» What you have to do:
If a line in the data contains "dimensions", copy it out.

» Entries shown:
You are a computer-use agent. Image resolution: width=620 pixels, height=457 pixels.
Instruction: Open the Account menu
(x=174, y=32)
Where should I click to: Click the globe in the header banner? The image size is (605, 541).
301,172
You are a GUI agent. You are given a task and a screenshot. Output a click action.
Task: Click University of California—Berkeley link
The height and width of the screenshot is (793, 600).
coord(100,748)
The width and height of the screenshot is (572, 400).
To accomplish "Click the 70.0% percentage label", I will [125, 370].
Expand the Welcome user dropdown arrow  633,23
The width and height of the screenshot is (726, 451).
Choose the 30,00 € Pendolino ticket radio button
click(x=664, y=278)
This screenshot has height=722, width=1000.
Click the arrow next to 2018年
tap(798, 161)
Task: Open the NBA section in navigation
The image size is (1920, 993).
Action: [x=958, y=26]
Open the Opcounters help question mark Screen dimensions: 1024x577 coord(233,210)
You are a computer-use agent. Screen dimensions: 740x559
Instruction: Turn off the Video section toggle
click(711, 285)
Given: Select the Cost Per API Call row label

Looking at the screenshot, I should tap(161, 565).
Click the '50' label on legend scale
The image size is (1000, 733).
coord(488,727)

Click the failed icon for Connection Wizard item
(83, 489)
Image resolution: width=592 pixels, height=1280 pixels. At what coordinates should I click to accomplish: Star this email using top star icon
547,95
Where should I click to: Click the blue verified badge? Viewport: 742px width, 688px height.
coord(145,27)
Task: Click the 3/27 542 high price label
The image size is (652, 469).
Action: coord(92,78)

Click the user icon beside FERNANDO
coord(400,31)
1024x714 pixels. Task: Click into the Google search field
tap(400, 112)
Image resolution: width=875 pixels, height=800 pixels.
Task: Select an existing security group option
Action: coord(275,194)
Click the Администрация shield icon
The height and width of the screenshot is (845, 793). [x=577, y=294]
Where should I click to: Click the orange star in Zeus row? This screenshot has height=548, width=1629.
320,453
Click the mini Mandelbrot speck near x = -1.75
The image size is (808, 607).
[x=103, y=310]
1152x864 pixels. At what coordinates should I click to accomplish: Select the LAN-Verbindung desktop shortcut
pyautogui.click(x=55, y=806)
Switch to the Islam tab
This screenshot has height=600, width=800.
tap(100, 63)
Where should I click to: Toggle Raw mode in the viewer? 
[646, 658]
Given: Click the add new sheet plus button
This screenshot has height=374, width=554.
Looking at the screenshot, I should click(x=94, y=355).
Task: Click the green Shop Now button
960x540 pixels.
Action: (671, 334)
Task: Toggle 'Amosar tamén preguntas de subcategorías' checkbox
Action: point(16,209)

» Task answer:
Open the Opcounters help question mark Screen dimensions: 1024x577 coord(233,210)
You are a computer-use agent. Screen dimensions: 740x559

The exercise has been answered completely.